O autor justifica a sua opção. E dá para isso duas razões. A primeira delas é de que a ratio essendi da norma é evitar que a decisão proferida por uma autoridade estrangeira goze de pouca ou nenhuma eficácia quando, e se, internalizada pelo direito brasileiro. Como as decisões estrangeiras sobre bens imóveis (na acepção que lhe dá o autor) são praticamente inexequiveis no Brasil, não restam dúvidas de que o dispositivo restringiu-se àqueles bens (solo e o que a ele for incorporado), não tratando portanto de direito à sucessão aberta e as apólices de dívida pública18.

A inexequibilidade ou ineficácia se justificaria, pois, em primeiro lugar, as decisões judiciais estrangeiras sobre bens imóveis, para se perfazerem, deverão dialogar com o cartório competente para o registro do título; e, em segundo, porque a instrução processual ficaria prejudicada, tendo em vista a distância entre o objeto litigioso e o juiz.

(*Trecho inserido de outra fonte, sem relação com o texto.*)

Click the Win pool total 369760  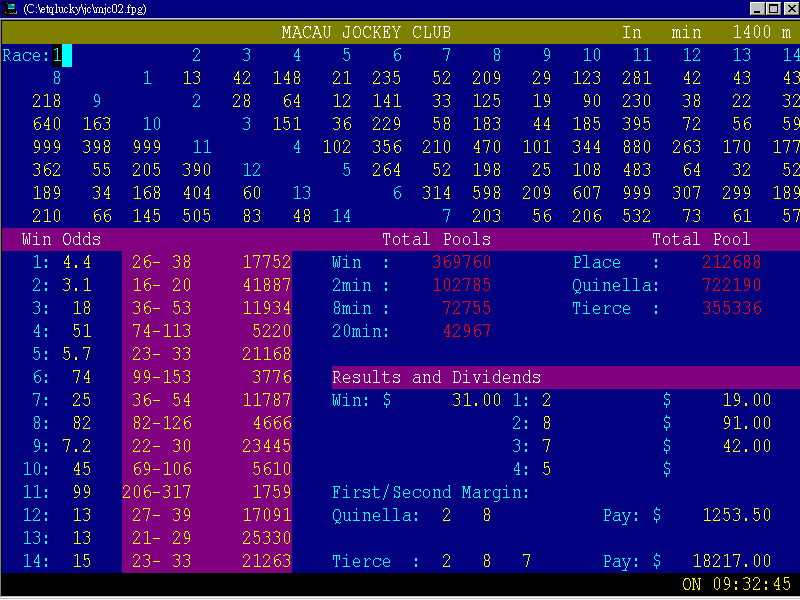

Paralelamente à presumida ineficácia, a interpretação restritiva do dispositivo se justificaria também porque, sendo os bens imóveis (o solo e aquilo que a ele aderir) parte do território nacional, admitir que um Estado estrangeiro sobre ele decida significaria abrir mão de parte da soberania. (Id. Ibid.). O que não ocorreria, por outro lado, nos casos de ações pessoais relativas a imóveis tais como locações, comodato etc., em que não há porção de...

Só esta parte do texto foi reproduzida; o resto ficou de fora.